While being a globally recognized academic and a widely published author in finance and economics Stephen A. Ross is a member of the American Academy of Arts and Sciences. Moreover, in 1988 he led the American Finance Association as its president. Ross currently also serves as an associate editor of several economics and finance journals. He is the author of more than 100 articles in economics and finance and the co-author of the best-selling textbook “Corporate Finance”.
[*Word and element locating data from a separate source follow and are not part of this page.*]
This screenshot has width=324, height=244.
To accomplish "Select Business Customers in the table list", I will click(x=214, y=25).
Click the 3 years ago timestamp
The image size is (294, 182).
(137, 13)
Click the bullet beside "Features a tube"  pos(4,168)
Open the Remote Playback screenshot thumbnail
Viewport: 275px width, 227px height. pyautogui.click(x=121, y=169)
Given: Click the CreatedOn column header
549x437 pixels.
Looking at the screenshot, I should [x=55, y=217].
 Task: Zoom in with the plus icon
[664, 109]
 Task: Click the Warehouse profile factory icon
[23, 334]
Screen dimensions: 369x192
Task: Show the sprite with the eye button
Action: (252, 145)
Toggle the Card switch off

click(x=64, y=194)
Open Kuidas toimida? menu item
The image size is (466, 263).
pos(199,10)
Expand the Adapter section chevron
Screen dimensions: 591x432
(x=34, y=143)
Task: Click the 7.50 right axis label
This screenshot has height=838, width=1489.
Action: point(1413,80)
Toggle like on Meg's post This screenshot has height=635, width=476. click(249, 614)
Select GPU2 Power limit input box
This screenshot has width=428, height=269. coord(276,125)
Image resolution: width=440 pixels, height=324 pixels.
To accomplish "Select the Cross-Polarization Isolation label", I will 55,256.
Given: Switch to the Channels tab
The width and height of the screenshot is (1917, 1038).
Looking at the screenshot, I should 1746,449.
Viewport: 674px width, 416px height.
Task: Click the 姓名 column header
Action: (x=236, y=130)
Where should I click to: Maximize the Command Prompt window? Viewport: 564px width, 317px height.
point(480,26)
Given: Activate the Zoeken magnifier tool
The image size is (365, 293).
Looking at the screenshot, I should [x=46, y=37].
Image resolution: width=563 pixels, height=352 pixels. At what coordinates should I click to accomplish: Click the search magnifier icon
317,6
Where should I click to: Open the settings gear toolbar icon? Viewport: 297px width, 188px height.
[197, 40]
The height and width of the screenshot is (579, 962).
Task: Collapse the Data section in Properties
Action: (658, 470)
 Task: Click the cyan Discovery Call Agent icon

Stephen A. Ross has been elected by a Jury of internationally renowned experts in financial research and practice. Members of the Jury, alongside the Chairman Jan Pieter Krahnen, are the professors Guillermo Calvo (Columbia University), David Folkerts-Landau (Chief Economist at Deutsche Bank), Michael Haliassos (CFS Director), Otmar Issing (CFS President), Nobuhiro Kiyotaki (Princeton University), Holger Kraft (Goethe University Frankfurt, Director of the Finance Department), Robert C. Merton (Nobel Laureate, Massachusetts Institute of Technology), René M. Stulz (Ohio State University, Fisher College of Business), Uwe Walz (CFS Director), and Mirko Wiederholt (Goethe University Frankfurt, Director of the Money and Macroeconomics Department).
About the Deutsche Bank Prize in Financial Economics
The academic Deutsche Bank Prize in Financial Economics is sponsored by the Deutsche Bank Donation Fund and carries an endowment of €50,000. The CFS awards the prize biannually in partnership with Goethe University Frankfurt. The Deutsche Bank Prize in Financial Economics honors internationally renowned economic researchers whose work has a marked influence on research concerning questions of financial economics and macroeconomics, and has led to fundamental advances in economic theory and practice.
The prize was awarded for the first time in 2005 to Eugene F. Fama, Nobel Laureate (2013) and Professor of Finance at the University of Chicago, for researching the concept of individual rationality in financial market behavior. In 2007 Michael Woodford, Professor of Political Economy at Columbia University, received the prize for his groundbreaking redefinition of monetary analysis. In 2009 Robert J. Shiller, Nobel Laureate (2013) and Professor of Economics at Yale University and Professor of Finance at Yale School of Management, received the prize for his constructive challenge of rationality and promotion of behavioral considerations. Kenneth Rogoff, Professor of Economics and Professor of Public Policy at Harvard University in Cambridge, USA, received the prize in 2011 for his analysis of financial crises. In 2013 the prize went to Raghuram Rajan, Governor of the Reserve Bank of India (RBI) and former Chief Economist at the International Monetary Fund (IMF), for his highly influential contributions in a remarkably broad range of areas in financial economics most important to the development of economies worldwide.
About the Center for Financial Studies
The Center for Financial Studies (CFS) is a non-profit research institute which conducts independent and internationally oriented research in important areas of financial and monetary economics, ranging from monetary policy and financial stability, household finance and retail banking to corporate finance and financial markets. It serves as a forum for dialogue between academia, policy-making institutions, and the financial industry. The CFS offers a platform for top-level fundamental research as well as applied research relevant for the financial sector in Europe. President of the CFS is Prof. Dr. Dr. h.c. mult. Otmar Issing. Chairman of the supporting association is Dr. Rolf-E. Breuer. The overall management of the institute is conducted by the directors Prof. Michael Haliassos, Ph.D., Prof. Dr. Jan Pieter Krahnen, and Prof. Dr. Uwe Walz.